* start *
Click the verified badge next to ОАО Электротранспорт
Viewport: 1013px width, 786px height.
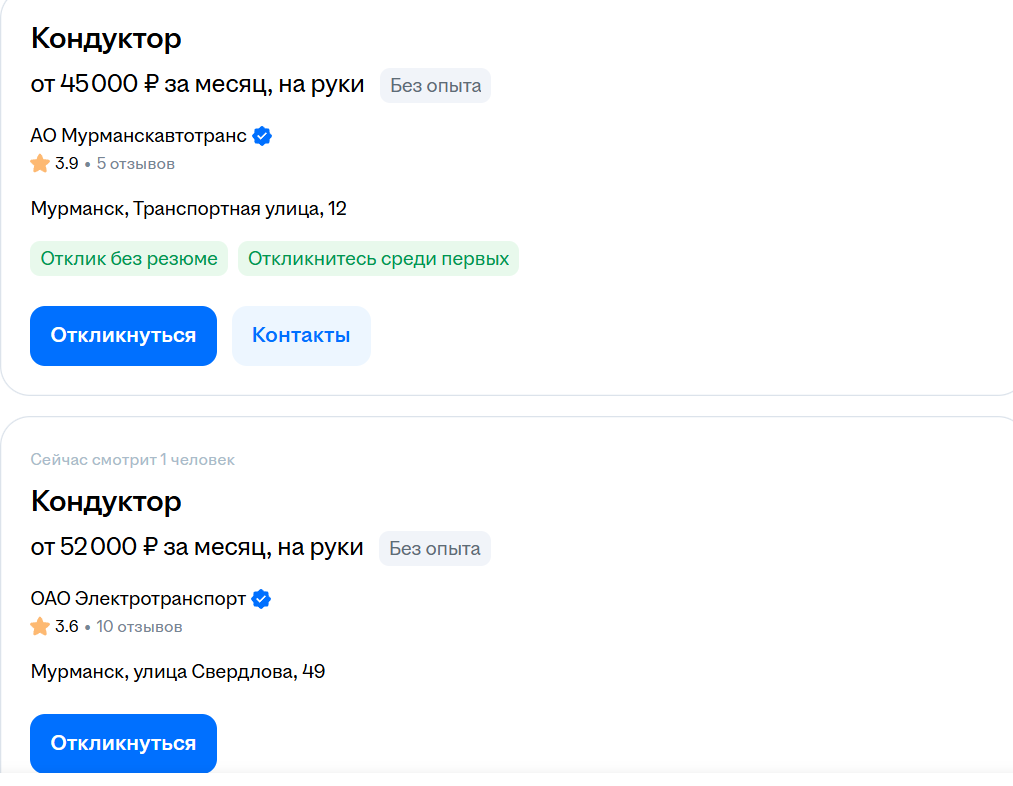(x=261, y=599)
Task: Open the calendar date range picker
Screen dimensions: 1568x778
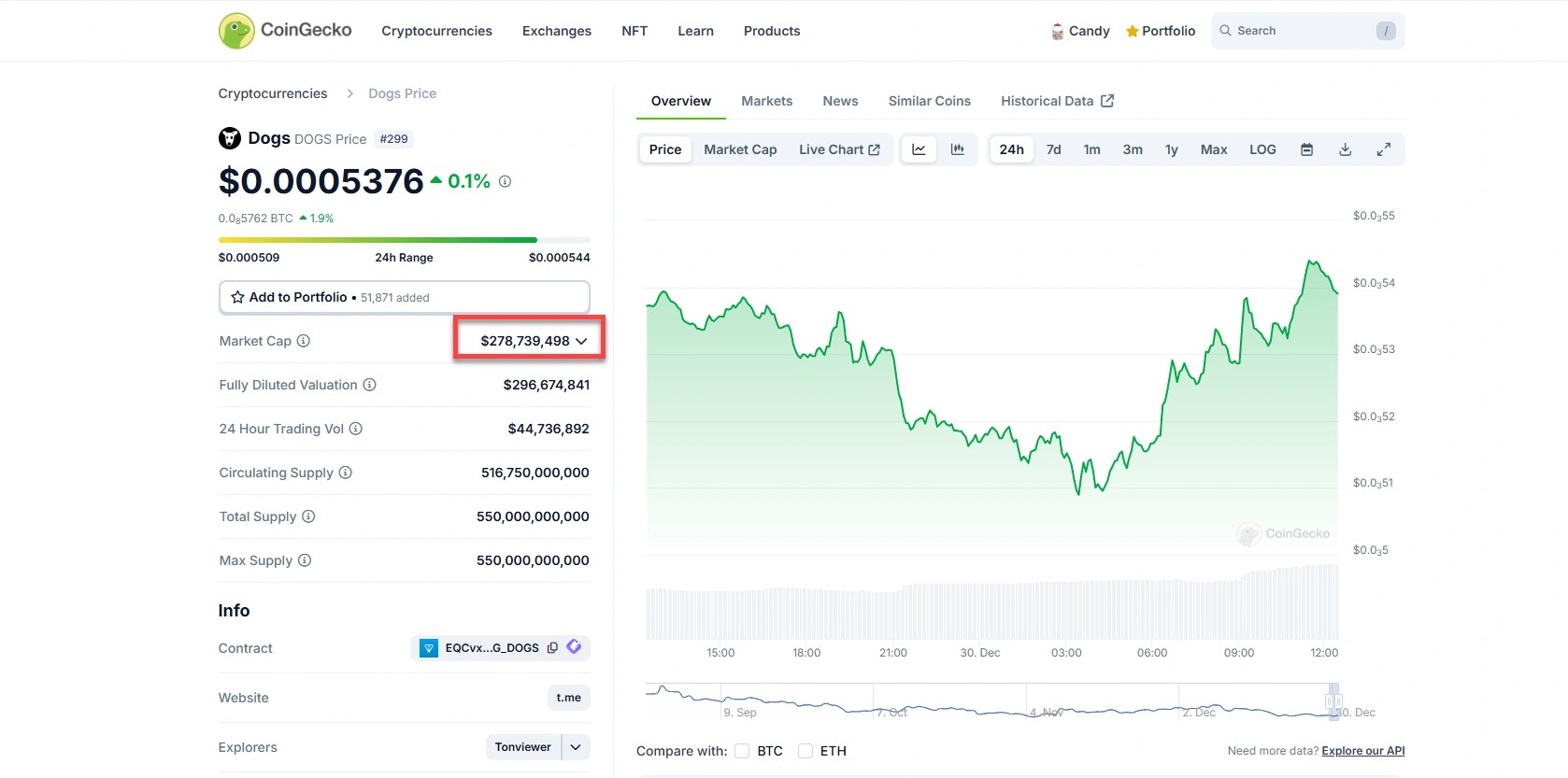Action: pyautogui.click(x=1306, y=149)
* end *
Copy out all the rows above word for word, leaving out the pictures.

Click the verified badge next to ОАО Электротранспорт
Viewport: 1013px width, 786px height.
(x=261, y=599)
Task: Open the calendar date range picker
Screen dimensions: 1568x778
Action: pyautogui.click(x=1306, y=149)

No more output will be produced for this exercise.